Schedule:
6:30pm: Pizza + Beer networking
7:00pm: 10-minute talks from NVIDIA, Bloomberg, & Dataiku
7:30pm: Open Q&A
Putting models into production is often seen as the completion of machine learning projects - but what happens post-deployment? This meetup will focus on this often underappreciated (and unpredicted) side of machine learning, addressing how models evolve & tackling the organizational & engineering challenges of maintenance, such as managing technical debt & compiling complexity.
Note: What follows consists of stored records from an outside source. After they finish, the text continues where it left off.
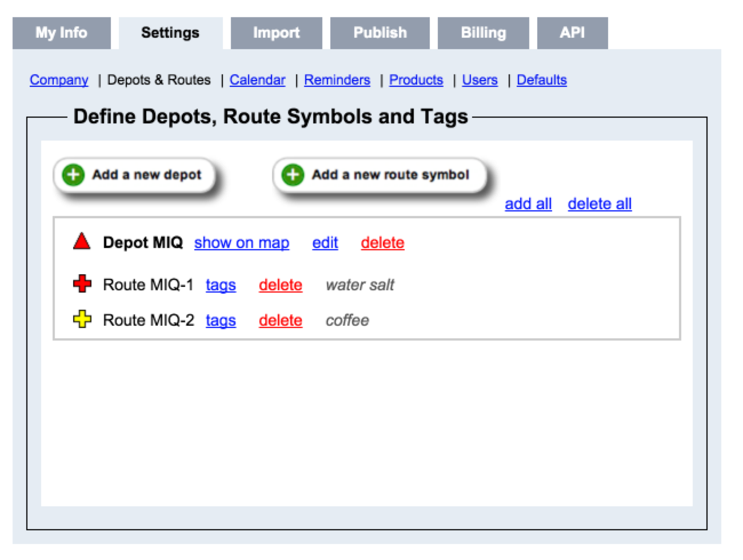Switch to the Import tab
The image size is (743, 560).
[276, 33]
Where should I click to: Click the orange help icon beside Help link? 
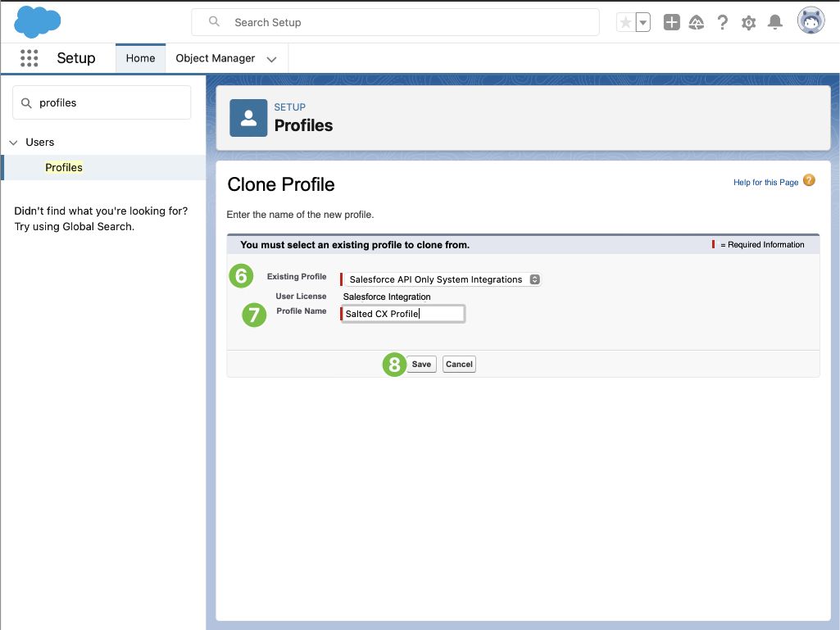coord(809,181)
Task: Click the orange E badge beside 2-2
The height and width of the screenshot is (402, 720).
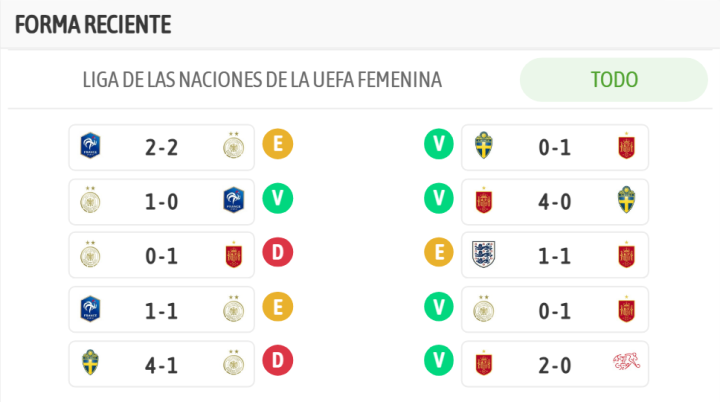Action: coord(277,145)
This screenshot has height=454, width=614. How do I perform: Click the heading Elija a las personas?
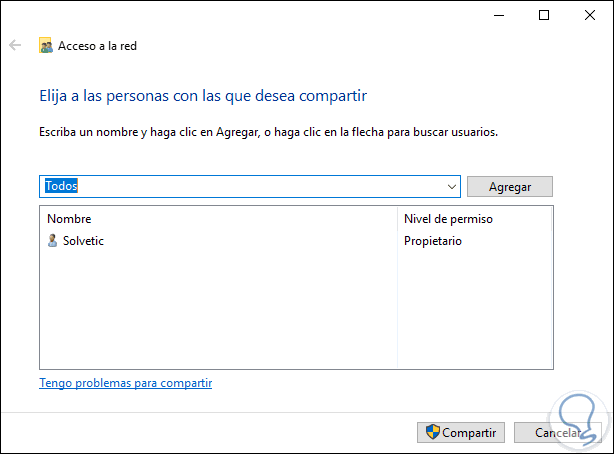click(x=203, y=96)
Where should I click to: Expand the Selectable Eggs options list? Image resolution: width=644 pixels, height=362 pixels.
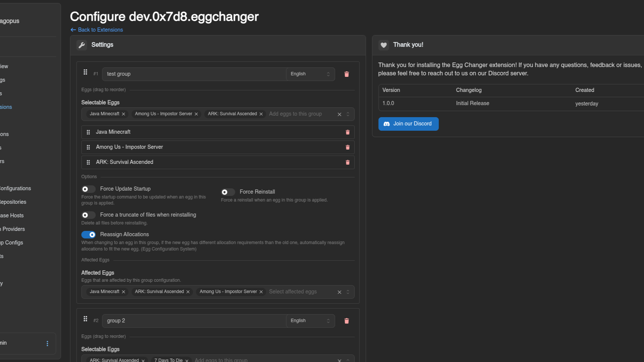point(348,114)
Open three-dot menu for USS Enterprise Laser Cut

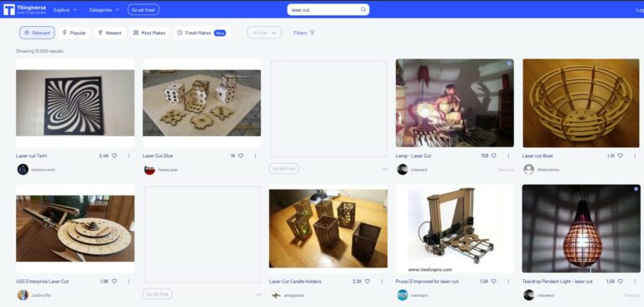pyautogui.click(x=128, y=282)
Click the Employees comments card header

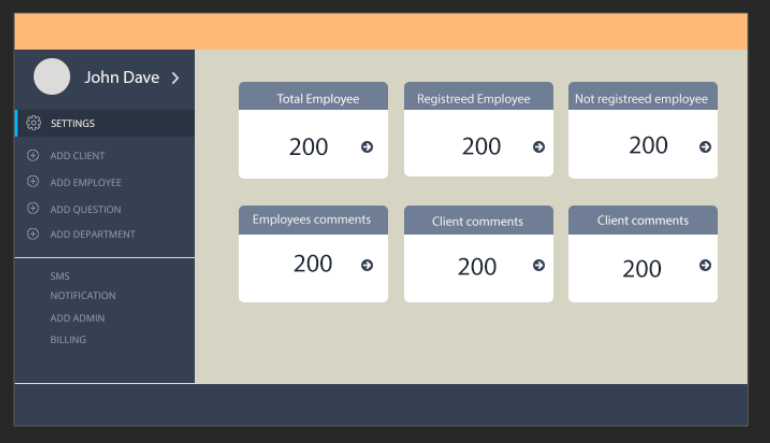[313, 220]
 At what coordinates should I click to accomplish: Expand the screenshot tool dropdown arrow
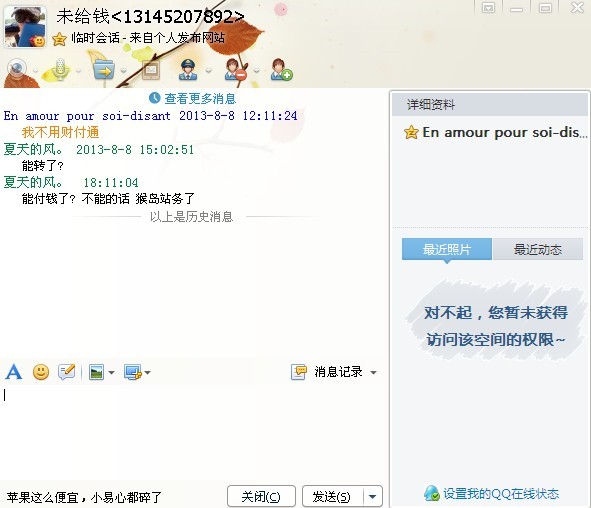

In a series of 10-minute talks with Twitter, Bloomberg, & Dataiku, we will discuss different industry approaches to model maintenance. These talks will be followed by a Q&A panel with all of the speakers - come ready with a question or two!
Abstracts:
Challenges & learnings to bring research into production by Nicolas Koumchatzky, NVIDA:
As a manager or a large team working on ML problems, one issue I encountered was the difficulty to translate valuable research work into production systems. Researchers need flexibility & fast iteration, while production systems need safety, scale & robustness. In this talk, we will go over a few of the experiences I had over the years, & what I tried to do to improve the situation, with various degrees of success.
System Design v. Infrastructure by Michael Burkholder, Bloomberg:
When developing machine learning models for production, there is no one-size-fits-all recipe for system design. It's important to consider the engineering & product objectives early on in model development lifecycle, & to spend effort developing supporting infrastructure. In this talk, I will give an anecdotal case-study illustrating the modeling tradeoffs faced while developing an ML platform to compute the prices of financial instruments, & the infrastructure requirements to support the platform.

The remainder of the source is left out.